BrelLibrary / brel

A Python library for reading XBRL reports
Other
22 stars 5 forks source link

Brel

Brel is a Python library for reading and analyzing financial reports, such as balance sheets, income statements, cash flow statements, as well as sustainability repots.

A bit of history and context

Accounting has existed for thousands of years. Until 20 years ago, most reports were simply printed and distributed in books, or shared as PDF files. Many countries require that public companies listed on stock exchanges submit such quarterly financial reports including among others a balance sheet, an income statement, a cash flow statement.

Around 15 years ago, some authorities (in the U.S., in Japan) started requesting that these reports be submitted in a machine-readable format. A very large number of countries then followed, and the standard commonly adopted for machine readability is XBRL, which stands for eXtensible Business Reporting Language.

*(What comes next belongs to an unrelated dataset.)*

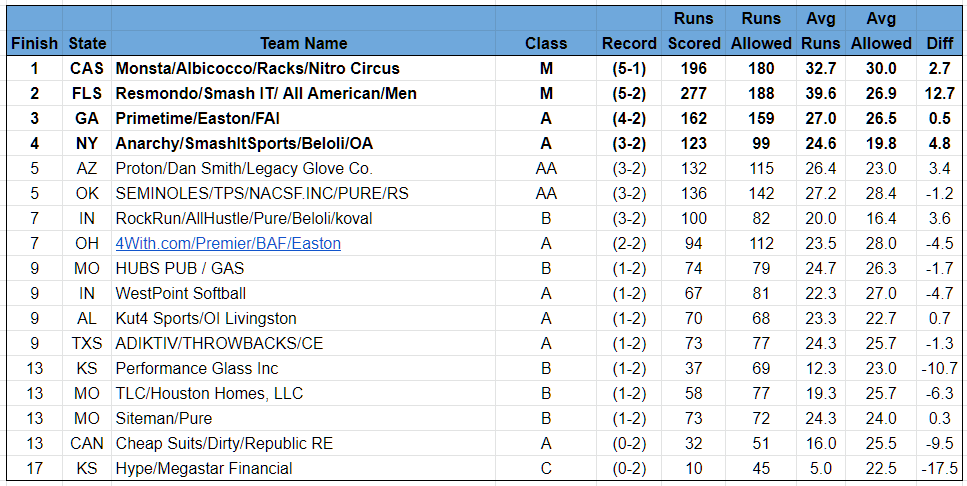Select Resmondo/Smash IT/ All American/Men cell
Screen dimensions: 967x486
303,93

XBRL reports are based on a data cube model, where each piece of data (called fact) is submitted with dimensions (e.g., Assets, for Coca Cola, fiscal year 2023, in USD). The facts are then organized in cubes called components (balance sheet, income statement, etc) and can be presented to the user in a format similar to what accountants are used to, with hierarchies of line items (assets, liabilities, equity, profit/loss, revenue, etc). The metadata is taxonomy-oriented, meaning that a report is accompanied with a list of concepts to report, together with references to legal documentation, translation in multiple languages, calculation and validation rules, etc. This makes the standard robust, professional. More recently, it has become common to neatly nest ("tag") the facts inside fancy-looking HTML documents, but the data model remains the same.

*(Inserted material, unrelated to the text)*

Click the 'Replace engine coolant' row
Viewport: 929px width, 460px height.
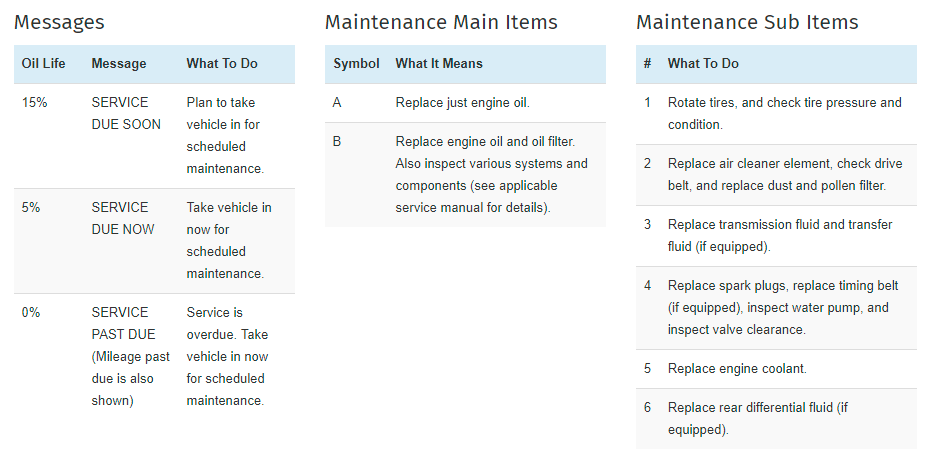(x=776, y=369)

One of the immediate benefits of machine-readable formats is that most authorities are now able to immediately reject reports containing validation errors on their submission portal (e.g., EDGAR for the U.S. Securities and Exchange Commission), while it used to be weeks or months for doing so as it was done by humans.

Another benefit is that analysts can open the reports and analyse with their favorite Data Science libraries and database systems.

The Brel API

It is often heard that XBRL is complicated, because the syntax involves some complex XML. But did you know that Excel and Word files do as well involve complex XML? Yet most people are not aware of this, because they use the fancy Excel and Word user interfaces. The same goes with XBRL: while the ecosystem is still being developed, XBRL users should work with a higher-level, logical view; this idea was called Data Independence by Edgar Codd in 1970, when relational databases were designed.

Brel provides a simple API for extracting data from XBRL reports with Python, respects the Open Information Model, follows Charles Hoffman's vision on XBRL, understands dimensions and cubes, and shields you from the XML syntax.

Brel is not a UI, it is an API. But it is designed in such a way that UIs can be built on top of its API.

It is being developed at ETH Zurich by Robin Schmidiger in a Master's thesis supervised by Ghislain Fourny.

Its installation and use is straightforward as it is available as a pip package.

Very important: this is an early version still under development, there will be bugs! At this stage we warmly welcome feedback and bug reports. For the moment, we focus on reports with open taxonomies: SEC's EDGAR filings, European Single Electronic Format (ESEF), etc. The Data Point Model (DPM, used by the European Banking Authority) will be supported in a later stage.

Brel stands for Business Report Extensible Library.

Documentation

The documentation of the Brel API is available on GitHub Pages here. Below we give a few examples to get you started.

(Un)implemented features

Installation

To install Brel:

pip install brel-xbrl

Usage

Importing

To use Brel, import the library and create a Filing using the Filing.open method.

from brel import Filing, pprint
filing = Filing.open("path/to/filing.zip")

# or 

filing = Filing.open("https://uri.to.filing.xml")

# or

filing = Filing.open("path/to/filing/folder")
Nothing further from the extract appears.